Kilkudziesięciu policjantów i strażaków rannych po sylwestrowych zamieszkach w Berlinie. “Sprawców należy surowo ukarać”

W Berlinie podczas sylwestrowej nocy dochodziło do ataków na funkcjonariuszy policji i służb ratunkowych; rannych zostało 33 policjantów i strażaków. W karetkę jadącą na sygnale i przewożącą pacjenta rzucono gaśnicą, tłukąc przednią szybę – relacjonuje w poniedziałek portal dziennika „Bild”. Szefowa MSW Nancy Faeser powiedziała, że sprawców należy surowo ukarać.

Policjanci i strażacy byli atakowani petardami i innymi materiałami pirotechnicznymi oraz niebezpiecznymi przedmiotami. Intensywności tych „zmasowanych ataków na funkcjonariuszy i służby ratunkowe” nie da się porównać z (zajściami) z poprzednich lat” – podkreśliła berlińska policja. Jak podała, zatrzymano 103 osoby, a 18 policjantów zostało rannych. Straż pożarna poinformowała natomiast o 15 rannych funkcjonariuszach.

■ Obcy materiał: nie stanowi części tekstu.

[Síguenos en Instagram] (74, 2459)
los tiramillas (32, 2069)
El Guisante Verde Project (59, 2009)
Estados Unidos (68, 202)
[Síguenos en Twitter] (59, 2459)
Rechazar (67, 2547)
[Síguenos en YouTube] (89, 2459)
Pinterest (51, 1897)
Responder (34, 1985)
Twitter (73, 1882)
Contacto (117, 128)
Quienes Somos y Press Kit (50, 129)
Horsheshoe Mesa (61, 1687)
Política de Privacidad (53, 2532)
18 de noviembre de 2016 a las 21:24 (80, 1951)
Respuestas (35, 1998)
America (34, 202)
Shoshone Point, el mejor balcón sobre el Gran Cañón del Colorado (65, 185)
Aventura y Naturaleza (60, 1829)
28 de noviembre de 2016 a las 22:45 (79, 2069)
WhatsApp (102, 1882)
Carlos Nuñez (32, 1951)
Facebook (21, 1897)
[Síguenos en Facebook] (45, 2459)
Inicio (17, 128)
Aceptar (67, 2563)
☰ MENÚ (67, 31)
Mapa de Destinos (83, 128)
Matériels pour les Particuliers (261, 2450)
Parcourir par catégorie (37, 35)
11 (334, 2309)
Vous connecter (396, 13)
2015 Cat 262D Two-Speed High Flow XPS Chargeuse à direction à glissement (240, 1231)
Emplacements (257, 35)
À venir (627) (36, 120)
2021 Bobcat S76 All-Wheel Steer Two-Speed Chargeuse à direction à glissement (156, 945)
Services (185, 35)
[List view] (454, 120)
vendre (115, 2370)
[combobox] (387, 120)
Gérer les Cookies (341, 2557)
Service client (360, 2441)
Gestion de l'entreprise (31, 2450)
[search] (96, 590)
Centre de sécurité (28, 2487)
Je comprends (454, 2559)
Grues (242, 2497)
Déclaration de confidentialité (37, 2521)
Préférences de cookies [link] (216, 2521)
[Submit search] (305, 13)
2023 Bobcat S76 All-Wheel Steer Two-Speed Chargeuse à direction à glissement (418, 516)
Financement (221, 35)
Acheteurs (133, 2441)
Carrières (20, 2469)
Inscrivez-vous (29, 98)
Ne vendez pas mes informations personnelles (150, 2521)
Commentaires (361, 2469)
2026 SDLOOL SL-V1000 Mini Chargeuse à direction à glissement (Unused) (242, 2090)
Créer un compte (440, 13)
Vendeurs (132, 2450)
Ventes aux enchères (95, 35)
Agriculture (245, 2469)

Federalna minister spraw wewnętrznych Nancy Faeser (SPD) wyraziła zaniepokojenie w związku z poziomem przemocy wobec policji i ratowników, wzywając do ukarania sprawców „z całą surowością prawa”. „Jest to stopień przemocy, który wprawia w osłupienie i wściekłość, a także pokazuje brutalizację, która wymaga konsekwentnych działań” – skomentowała Faeser w poniedziałek w Berlinie.

Minister nie przychyliła się jednak do apeli o podwyższenie kar za tego rodzaju przestępstwa. Jej zdaniem obecnie obowiązujące przepisy karne dotyczące ochrony policjantów i ratowników są wystarczające. „Zostały one znacznie zaostrzone w ostatnich latach – i słusznie. Widzimy, że to było konieczne” – powiedziała. Jak dodała, teraz te przepisy powinny zostać „wyegzekwowane wobec sprawców brutalnych przestępstw z najwyższą konsekwencją”.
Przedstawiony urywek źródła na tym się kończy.